**EXERCISE AIM**
Begin the copy at the line containing "You are a GUI" in the data below and end it at the line containing "Task: Click the green Upgrade button", keeping each line exact and leaving out pictures.

**TASK INPUTS**
####################

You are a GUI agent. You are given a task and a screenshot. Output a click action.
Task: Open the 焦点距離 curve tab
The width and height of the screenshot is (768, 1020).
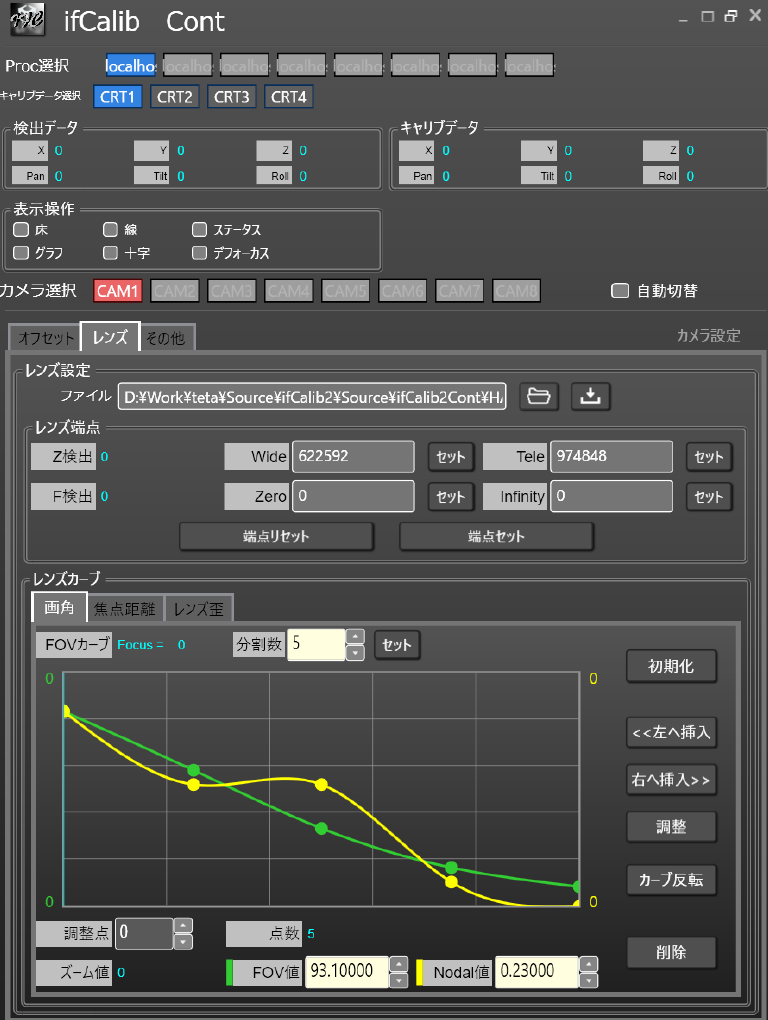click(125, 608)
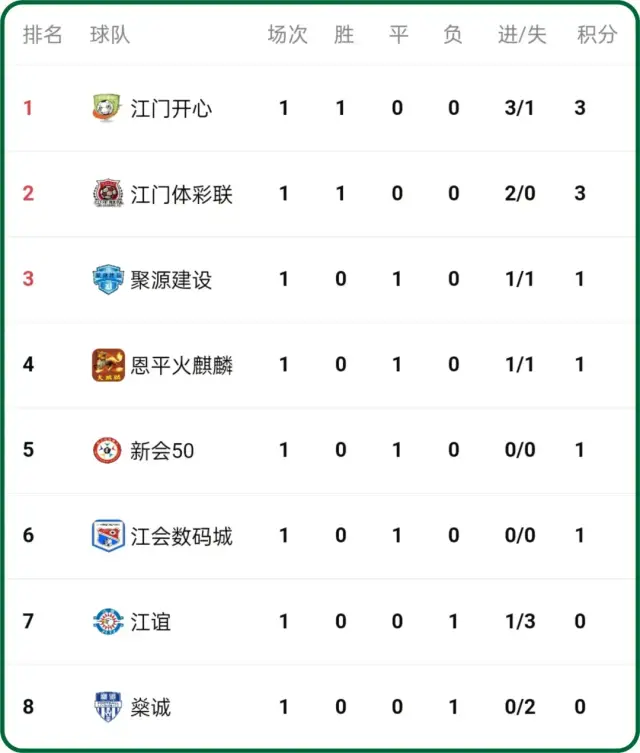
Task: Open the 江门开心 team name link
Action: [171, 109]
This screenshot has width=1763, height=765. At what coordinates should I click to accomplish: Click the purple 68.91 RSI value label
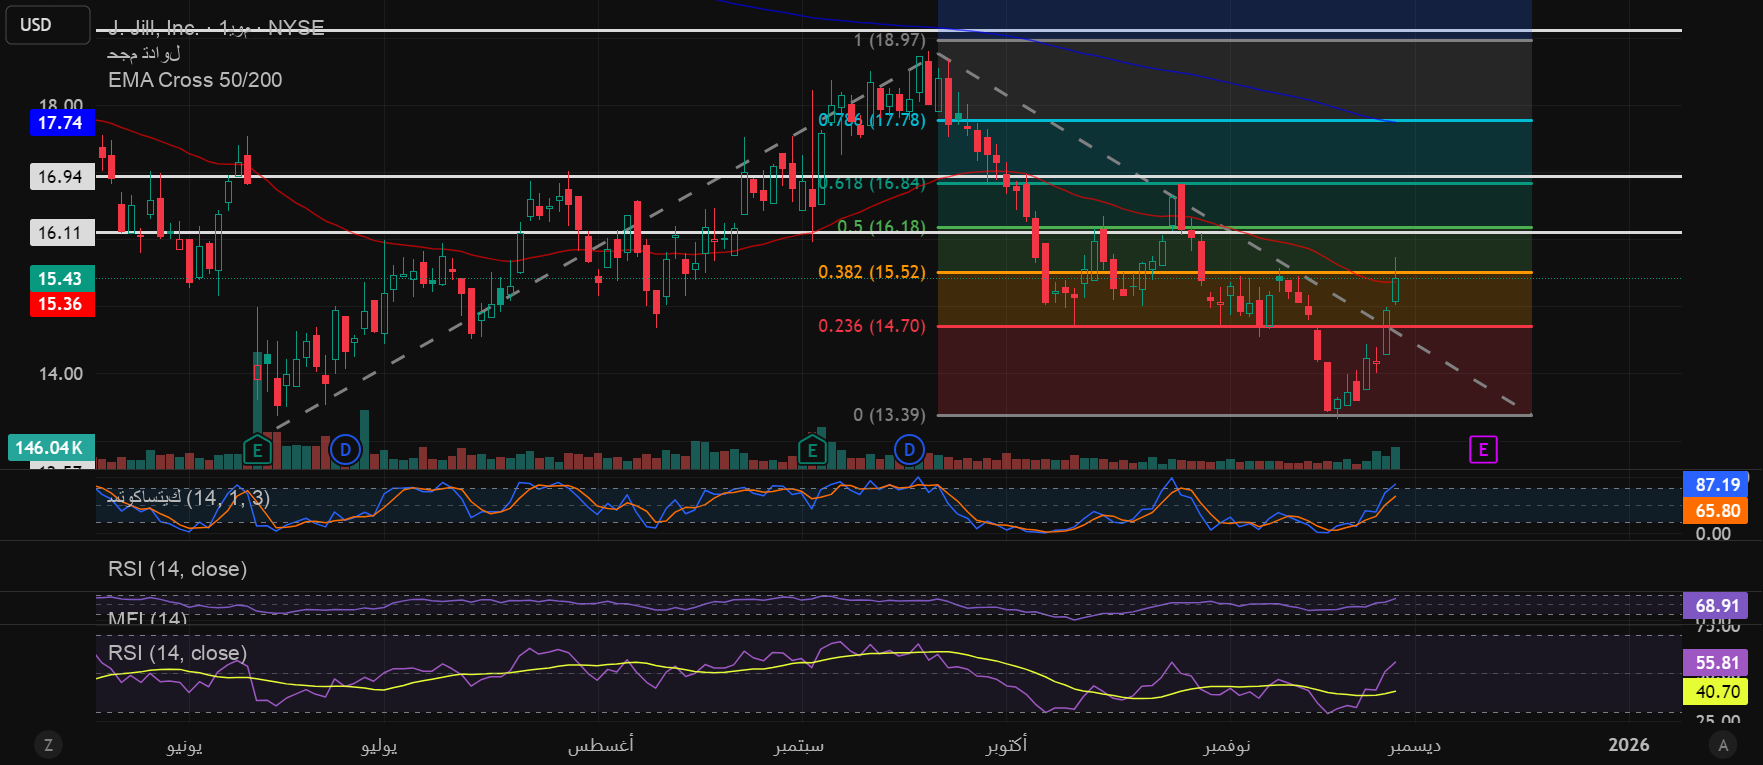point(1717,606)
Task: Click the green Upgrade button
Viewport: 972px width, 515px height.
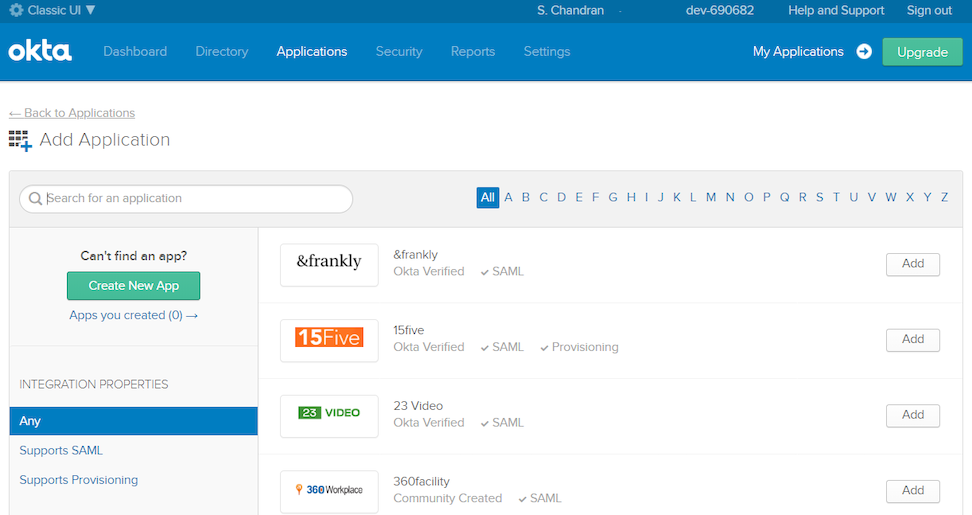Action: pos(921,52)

####################

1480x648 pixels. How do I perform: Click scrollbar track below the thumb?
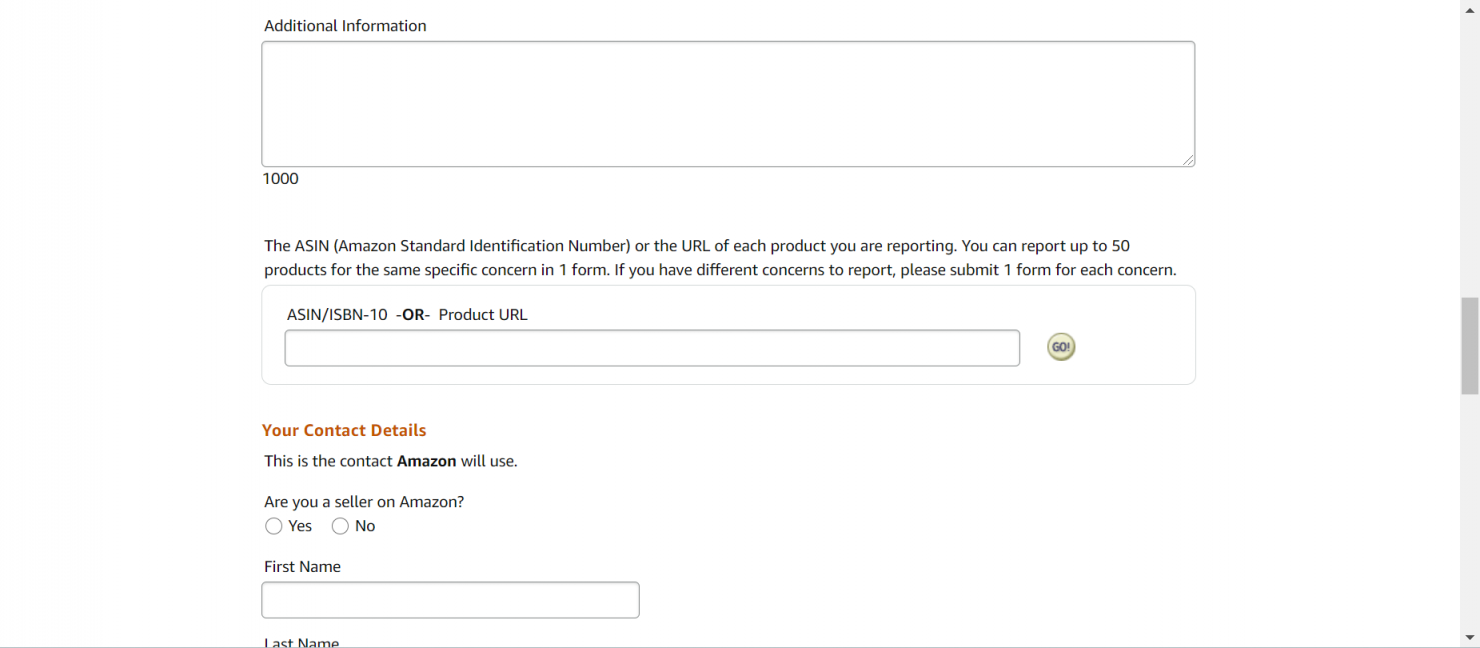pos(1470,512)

####################

**OUTPUT OF THE TASK**
You are a GUI agent. You are given a task and a screenshot. Output a click action.
Task: Open the 焦点距離 curve tab
The width and height of the screenshot is (768, 1020).
click(125, 608)
Task: Open the 江门开心 team name link
Action: [171, 109]
This screenshot has width=1763, height=765. At what coordinates should I click to accomplish: Click the purple 68.91 RSI value label
point(1717,606)
Task: Click the green Upgrade button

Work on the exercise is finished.